When using this method, an index file is first constructed, which contains a specific group or division of the desired record. Once the index is obtained, partial indexing takes less time because it is situated in a specific group.
The advantage of the indexed sequential method is that even though all entries in the file must be read, items in the table can be inspected sequentially, and the search time for specific items is decreased. Rather than searching the large table, a sequential search is done on the smaller index. After finding the index point, the search is moved to the record table itself.
The easiest way to delete entries from an indexed sequential table is to mark them as deleted. Deleted items are disregarded when searching sequentially. From the original table, the item is removed.

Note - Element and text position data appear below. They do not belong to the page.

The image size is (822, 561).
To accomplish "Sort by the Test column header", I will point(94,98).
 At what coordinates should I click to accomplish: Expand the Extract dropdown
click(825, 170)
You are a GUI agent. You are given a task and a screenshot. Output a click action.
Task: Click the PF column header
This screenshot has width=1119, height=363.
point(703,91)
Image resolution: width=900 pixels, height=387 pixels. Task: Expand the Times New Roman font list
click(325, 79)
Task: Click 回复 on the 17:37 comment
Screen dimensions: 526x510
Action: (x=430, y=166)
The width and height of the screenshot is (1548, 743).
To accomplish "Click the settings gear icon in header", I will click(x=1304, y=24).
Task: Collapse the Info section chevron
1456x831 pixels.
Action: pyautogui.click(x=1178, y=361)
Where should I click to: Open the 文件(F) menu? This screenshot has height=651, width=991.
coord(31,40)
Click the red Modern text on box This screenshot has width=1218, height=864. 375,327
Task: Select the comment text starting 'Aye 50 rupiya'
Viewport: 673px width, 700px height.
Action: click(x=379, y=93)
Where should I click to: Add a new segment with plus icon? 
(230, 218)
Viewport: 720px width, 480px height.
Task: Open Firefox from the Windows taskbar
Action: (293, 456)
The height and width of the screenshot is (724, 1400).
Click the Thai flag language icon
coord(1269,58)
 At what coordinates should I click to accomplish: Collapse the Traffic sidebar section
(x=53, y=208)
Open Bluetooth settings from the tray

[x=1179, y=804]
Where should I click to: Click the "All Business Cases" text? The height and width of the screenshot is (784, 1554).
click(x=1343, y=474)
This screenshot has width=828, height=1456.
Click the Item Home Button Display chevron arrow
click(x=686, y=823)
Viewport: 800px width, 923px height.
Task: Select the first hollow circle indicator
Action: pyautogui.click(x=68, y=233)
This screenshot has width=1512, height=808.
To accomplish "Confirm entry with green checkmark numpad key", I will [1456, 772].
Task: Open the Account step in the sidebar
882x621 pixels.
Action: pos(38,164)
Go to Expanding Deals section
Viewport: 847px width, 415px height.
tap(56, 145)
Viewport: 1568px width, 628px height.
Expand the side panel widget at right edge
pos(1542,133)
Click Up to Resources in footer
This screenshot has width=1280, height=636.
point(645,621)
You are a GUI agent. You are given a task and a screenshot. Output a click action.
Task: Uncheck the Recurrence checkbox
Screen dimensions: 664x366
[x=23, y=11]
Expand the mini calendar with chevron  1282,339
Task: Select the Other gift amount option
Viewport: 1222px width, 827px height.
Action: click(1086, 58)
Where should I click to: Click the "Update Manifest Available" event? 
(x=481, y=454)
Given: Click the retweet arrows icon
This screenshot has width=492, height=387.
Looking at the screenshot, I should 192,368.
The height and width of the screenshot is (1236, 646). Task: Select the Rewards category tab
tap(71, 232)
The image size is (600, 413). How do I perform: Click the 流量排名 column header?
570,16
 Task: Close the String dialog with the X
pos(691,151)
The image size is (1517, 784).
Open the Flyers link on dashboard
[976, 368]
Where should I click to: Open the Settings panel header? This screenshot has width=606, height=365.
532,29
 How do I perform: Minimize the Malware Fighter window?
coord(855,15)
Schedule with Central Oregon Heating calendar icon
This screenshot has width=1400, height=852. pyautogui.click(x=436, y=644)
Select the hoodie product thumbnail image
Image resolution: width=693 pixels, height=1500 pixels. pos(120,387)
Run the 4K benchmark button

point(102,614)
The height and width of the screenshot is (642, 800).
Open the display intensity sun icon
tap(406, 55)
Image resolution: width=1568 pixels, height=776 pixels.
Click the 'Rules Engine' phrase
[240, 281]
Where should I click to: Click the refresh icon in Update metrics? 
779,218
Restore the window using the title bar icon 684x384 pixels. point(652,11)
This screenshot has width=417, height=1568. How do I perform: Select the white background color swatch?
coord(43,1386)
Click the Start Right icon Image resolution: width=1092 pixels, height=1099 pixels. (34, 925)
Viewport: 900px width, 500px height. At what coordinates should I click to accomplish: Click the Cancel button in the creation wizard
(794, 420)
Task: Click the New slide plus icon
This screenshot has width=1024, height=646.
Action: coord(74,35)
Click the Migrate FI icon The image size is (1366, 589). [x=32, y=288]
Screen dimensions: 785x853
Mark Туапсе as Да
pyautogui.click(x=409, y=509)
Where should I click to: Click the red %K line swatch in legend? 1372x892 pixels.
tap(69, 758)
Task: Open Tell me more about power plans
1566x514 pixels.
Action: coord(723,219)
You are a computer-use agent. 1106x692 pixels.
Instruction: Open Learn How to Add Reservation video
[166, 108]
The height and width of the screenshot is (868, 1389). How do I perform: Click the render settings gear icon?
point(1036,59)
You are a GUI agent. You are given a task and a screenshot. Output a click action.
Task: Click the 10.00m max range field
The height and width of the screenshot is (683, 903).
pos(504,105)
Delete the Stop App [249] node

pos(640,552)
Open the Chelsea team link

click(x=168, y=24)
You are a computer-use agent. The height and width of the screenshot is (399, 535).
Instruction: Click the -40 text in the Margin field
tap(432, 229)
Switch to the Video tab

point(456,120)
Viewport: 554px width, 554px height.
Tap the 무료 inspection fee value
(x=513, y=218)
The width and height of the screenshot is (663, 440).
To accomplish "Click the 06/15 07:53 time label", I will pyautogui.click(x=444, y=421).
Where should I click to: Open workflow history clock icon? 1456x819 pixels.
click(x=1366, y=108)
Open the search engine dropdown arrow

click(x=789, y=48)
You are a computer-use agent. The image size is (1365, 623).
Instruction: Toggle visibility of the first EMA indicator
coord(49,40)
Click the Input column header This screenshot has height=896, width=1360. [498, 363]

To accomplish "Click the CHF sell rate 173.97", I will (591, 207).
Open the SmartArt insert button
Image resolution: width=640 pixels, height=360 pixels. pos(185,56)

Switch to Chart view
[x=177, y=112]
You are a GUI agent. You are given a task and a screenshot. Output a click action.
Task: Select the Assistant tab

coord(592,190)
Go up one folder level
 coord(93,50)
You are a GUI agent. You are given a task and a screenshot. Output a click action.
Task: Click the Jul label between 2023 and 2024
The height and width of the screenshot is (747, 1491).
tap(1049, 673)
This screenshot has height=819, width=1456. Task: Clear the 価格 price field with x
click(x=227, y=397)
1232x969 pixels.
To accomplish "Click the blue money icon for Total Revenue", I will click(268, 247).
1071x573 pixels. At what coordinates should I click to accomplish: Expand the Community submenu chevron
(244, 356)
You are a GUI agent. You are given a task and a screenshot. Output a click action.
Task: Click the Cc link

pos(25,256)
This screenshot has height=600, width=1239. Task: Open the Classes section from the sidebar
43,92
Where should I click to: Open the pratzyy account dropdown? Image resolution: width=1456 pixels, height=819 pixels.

Insertion into an indexed sequential table can be challenging since there may be no space between two table entries, resulting in a significant number of components being shifted.
Characteristics of indexed sequential search
- In Indexed Sequential Search, in addition to the array, a sorted index is created.
- Each index element refers to a block of elements in the array or to another expanded index.
- The index is searched first, followed by the array, and the array search is guided by the index.
Fig 2: Indexed sequential search
Key takeaway
- Indexed Sequential Search actually does the indexing multiple times, like creating the index of an index.
- When a user requests specific records, the user's request will be directed to the index group where that specific record is stored first.
Binary Search
Binary search is the search technique which works efficiently on the sorted lists. Hence, in order to search an element into some list by using binary search technique, we must ensure that the list is sorted.
Binary search follows a divide and conquer approach in which the list is divided into two halves and the item is compared with the middle element of the list. If the match is found then, the location of the middle element is returned; otherwise, we search into either of the halves depending upon the result produced through the match.
Binary search algorithm is given below.
BINARY_SEARCH(A, lower_bound, upper_bound, VAL)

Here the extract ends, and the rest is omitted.